Stored data entries
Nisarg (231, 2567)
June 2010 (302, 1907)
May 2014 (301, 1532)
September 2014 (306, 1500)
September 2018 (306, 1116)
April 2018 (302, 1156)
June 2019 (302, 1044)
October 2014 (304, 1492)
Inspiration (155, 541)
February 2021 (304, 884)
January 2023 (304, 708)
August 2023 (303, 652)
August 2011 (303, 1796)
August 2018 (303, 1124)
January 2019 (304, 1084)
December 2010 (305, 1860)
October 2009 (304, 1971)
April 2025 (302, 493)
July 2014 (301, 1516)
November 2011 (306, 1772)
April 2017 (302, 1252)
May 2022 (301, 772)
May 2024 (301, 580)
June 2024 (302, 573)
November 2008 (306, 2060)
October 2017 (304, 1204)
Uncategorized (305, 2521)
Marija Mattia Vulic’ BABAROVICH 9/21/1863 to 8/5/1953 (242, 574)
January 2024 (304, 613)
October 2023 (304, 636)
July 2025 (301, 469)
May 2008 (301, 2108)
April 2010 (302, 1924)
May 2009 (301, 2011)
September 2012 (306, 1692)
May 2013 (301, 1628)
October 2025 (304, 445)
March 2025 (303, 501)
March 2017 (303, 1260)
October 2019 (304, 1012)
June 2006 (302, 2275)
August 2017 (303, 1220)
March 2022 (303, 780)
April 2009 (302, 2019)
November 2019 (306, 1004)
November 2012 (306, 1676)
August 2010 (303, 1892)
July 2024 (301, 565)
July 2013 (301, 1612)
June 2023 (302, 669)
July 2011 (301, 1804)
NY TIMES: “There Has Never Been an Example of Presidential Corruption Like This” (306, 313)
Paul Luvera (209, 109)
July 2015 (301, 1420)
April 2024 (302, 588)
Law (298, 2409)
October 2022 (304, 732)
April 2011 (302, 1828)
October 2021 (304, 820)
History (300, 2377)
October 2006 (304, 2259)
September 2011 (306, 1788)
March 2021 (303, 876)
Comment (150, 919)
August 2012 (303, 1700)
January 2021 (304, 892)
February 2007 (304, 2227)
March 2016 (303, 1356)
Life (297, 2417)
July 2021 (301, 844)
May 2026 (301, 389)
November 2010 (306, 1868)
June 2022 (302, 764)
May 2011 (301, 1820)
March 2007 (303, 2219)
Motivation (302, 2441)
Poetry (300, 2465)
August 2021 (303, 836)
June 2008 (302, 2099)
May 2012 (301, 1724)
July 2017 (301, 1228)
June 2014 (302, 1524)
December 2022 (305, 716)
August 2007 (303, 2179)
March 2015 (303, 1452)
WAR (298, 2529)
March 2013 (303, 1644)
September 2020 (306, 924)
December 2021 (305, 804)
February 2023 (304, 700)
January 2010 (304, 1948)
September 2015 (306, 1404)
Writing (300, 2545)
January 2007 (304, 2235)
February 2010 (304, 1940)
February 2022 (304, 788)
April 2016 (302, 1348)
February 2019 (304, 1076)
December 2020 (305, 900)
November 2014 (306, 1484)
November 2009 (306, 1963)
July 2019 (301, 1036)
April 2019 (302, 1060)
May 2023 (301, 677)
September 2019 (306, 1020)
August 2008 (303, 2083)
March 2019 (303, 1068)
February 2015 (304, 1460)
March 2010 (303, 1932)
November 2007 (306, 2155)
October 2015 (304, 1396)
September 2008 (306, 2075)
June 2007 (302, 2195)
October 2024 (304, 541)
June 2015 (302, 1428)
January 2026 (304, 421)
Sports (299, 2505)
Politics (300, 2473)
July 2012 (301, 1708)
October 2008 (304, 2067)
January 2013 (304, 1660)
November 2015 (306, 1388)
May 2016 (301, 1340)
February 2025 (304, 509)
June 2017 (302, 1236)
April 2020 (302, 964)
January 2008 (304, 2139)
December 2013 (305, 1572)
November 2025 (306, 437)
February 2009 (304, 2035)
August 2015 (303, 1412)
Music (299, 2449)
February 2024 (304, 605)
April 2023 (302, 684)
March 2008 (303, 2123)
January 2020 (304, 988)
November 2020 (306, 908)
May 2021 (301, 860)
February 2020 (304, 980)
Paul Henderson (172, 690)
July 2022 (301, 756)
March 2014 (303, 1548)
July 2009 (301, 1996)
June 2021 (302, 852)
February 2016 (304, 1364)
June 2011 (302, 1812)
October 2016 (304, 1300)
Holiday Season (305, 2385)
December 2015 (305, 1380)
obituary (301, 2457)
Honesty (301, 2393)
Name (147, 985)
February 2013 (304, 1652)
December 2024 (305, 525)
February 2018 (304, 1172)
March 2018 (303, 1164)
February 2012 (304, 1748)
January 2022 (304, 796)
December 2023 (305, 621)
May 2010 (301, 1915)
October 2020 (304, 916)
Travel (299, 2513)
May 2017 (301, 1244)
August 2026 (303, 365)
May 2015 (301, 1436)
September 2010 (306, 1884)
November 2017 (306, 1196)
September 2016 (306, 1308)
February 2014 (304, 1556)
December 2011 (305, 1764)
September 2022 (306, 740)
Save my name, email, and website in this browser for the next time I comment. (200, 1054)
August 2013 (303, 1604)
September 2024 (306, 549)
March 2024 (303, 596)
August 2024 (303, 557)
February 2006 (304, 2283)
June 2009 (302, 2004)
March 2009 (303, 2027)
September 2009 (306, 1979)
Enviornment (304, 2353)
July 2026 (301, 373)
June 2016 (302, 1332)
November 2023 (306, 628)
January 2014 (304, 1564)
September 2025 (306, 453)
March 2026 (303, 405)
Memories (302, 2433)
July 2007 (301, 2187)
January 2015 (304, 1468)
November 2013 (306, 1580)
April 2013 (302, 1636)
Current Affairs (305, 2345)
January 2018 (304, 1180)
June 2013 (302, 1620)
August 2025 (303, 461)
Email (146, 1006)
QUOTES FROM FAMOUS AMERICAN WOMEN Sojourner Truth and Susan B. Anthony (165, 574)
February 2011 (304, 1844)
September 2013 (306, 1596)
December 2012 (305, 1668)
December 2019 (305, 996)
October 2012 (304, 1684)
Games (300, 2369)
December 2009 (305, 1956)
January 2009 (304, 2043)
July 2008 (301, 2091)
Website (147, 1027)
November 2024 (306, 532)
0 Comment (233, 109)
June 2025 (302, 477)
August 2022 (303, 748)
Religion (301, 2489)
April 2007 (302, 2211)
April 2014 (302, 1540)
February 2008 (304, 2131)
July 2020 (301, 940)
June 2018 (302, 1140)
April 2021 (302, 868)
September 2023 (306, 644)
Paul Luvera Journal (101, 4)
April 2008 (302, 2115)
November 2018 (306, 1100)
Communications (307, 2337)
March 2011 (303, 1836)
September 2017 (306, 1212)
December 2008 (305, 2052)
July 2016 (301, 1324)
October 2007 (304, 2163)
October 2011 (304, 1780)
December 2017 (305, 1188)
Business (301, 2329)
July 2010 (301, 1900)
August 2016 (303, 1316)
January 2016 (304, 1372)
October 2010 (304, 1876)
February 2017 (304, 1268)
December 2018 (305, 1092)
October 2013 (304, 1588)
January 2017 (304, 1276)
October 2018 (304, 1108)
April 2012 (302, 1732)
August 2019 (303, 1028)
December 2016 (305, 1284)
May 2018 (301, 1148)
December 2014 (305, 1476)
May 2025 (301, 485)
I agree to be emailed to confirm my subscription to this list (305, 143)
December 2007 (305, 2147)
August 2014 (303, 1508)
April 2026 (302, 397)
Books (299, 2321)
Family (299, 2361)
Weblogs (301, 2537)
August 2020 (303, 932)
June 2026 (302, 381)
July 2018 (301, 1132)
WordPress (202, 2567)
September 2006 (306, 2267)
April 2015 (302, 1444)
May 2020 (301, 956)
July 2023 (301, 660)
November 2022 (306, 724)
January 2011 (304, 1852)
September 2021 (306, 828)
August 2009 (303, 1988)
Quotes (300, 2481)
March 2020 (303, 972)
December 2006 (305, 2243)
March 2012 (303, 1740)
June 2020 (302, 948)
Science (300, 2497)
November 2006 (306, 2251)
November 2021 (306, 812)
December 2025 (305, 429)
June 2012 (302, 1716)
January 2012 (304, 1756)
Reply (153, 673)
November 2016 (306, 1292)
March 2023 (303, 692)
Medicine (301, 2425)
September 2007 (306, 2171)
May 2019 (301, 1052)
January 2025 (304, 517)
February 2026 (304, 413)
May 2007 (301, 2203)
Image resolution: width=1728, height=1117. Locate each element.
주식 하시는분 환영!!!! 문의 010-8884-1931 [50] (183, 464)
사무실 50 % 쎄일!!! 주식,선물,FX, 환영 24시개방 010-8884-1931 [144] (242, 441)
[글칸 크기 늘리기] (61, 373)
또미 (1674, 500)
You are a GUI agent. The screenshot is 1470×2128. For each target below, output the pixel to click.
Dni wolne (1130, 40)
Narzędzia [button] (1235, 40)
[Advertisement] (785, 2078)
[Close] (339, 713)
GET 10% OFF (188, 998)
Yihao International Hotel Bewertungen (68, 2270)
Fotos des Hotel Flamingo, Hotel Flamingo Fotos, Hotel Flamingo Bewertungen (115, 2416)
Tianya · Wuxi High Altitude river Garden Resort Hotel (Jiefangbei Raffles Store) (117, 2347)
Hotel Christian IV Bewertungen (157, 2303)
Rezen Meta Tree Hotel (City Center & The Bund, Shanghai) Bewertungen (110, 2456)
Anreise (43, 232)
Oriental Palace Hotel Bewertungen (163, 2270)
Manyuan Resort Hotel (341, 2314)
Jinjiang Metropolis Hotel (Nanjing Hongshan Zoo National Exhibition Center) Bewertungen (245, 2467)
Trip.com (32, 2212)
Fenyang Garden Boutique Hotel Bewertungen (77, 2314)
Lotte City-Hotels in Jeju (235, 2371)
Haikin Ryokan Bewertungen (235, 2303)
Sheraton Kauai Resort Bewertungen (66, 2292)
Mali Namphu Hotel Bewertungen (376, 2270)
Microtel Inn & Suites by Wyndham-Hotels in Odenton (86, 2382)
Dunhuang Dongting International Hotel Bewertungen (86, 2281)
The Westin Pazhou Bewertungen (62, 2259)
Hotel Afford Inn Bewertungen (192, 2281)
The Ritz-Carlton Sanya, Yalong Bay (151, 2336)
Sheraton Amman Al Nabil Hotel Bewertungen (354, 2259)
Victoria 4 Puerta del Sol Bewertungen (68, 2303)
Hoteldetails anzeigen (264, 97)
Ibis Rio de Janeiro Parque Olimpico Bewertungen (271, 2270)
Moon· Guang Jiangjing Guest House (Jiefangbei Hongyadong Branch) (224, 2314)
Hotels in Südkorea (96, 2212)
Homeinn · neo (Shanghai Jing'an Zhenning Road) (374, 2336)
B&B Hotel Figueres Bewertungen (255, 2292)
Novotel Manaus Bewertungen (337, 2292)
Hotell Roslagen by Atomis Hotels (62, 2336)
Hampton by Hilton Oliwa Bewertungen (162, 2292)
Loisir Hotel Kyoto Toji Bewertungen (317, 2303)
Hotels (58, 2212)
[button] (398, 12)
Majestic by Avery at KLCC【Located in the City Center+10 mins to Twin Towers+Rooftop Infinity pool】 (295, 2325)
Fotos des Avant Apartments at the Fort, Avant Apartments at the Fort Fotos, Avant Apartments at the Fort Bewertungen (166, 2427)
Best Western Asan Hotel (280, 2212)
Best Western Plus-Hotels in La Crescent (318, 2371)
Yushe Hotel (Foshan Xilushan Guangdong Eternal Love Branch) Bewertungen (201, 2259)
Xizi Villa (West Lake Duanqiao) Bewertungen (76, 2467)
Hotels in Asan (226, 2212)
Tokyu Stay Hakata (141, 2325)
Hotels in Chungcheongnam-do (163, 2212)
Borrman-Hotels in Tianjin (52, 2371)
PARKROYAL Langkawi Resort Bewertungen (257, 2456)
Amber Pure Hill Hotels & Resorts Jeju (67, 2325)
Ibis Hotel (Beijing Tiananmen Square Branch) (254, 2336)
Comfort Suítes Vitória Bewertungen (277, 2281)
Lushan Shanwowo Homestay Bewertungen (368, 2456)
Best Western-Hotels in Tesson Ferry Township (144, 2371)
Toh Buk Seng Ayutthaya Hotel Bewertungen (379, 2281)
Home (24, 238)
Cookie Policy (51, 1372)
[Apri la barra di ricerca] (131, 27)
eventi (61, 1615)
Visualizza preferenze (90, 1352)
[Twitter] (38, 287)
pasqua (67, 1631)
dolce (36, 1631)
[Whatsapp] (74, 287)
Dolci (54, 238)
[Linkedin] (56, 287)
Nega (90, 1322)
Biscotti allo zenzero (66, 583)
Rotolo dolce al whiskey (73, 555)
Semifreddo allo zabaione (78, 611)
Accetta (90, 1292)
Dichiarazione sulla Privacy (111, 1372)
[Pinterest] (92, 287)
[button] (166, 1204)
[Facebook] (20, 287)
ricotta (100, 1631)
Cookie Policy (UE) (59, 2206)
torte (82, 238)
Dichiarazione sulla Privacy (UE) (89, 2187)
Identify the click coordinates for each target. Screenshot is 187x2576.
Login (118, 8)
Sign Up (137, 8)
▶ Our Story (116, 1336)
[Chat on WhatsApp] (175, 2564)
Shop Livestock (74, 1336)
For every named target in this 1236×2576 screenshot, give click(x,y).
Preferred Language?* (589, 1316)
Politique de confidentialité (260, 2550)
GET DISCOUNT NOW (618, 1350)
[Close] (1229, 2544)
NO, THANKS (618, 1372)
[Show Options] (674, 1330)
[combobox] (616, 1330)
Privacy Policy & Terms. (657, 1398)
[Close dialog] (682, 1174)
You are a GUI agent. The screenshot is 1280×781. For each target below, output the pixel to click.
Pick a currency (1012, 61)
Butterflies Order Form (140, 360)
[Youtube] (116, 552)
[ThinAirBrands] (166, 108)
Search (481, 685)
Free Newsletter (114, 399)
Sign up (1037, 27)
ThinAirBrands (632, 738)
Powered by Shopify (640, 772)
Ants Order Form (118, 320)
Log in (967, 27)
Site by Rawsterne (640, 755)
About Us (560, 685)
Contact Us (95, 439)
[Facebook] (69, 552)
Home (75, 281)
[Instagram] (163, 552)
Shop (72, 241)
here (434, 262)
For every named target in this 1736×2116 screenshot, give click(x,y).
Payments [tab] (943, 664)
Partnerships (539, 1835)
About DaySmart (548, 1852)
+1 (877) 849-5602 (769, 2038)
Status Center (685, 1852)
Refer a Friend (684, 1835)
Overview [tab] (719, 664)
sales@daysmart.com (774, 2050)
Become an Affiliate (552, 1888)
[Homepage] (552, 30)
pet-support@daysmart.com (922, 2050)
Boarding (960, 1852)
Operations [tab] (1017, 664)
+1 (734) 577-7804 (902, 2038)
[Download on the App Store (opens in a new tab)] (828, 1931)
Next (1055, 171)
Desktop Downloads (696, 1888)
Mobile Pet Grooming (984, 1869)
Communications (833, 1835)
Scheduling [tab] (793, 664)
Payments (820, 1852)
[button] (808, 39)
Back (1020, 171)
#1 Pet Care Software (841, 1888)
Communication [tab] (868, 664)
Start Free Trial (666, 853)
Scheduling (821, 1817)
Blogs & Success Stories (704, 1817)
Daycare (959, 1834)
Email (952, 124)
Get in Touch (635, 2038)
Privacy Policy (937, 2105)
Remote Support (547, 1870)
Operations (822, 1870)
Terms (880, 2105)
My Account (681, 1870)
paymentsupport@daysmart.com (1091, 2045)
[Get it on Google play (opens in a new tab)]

WHAT IS REQUIRED:
Word for word, restate the lines of the data above that fall between the line holding "April 2023 (302, 684)" and the line holding "December 2015 (305, 1380)", inclusive, and no other lines.

ANSWER SECTION:
April 2023 (302, 684)
March 2008 (303, 2123)
January 2020 (304, 988)
November 2020 (306, 908)
May 2021 (301, 860)
February 2020 (304, 980)
Paul Henderson (172, 690)
July 2022 (301, 756)
March 2014 (303, 1548)
July 2009 (301, 1996)
June 2021 (302, 852)
February 2016 (304, 1364)
June 2011 (302, 1812)
October 2016 (304, 1300)
Holiday Season (305, 2385)
December 2015 (305, 1380)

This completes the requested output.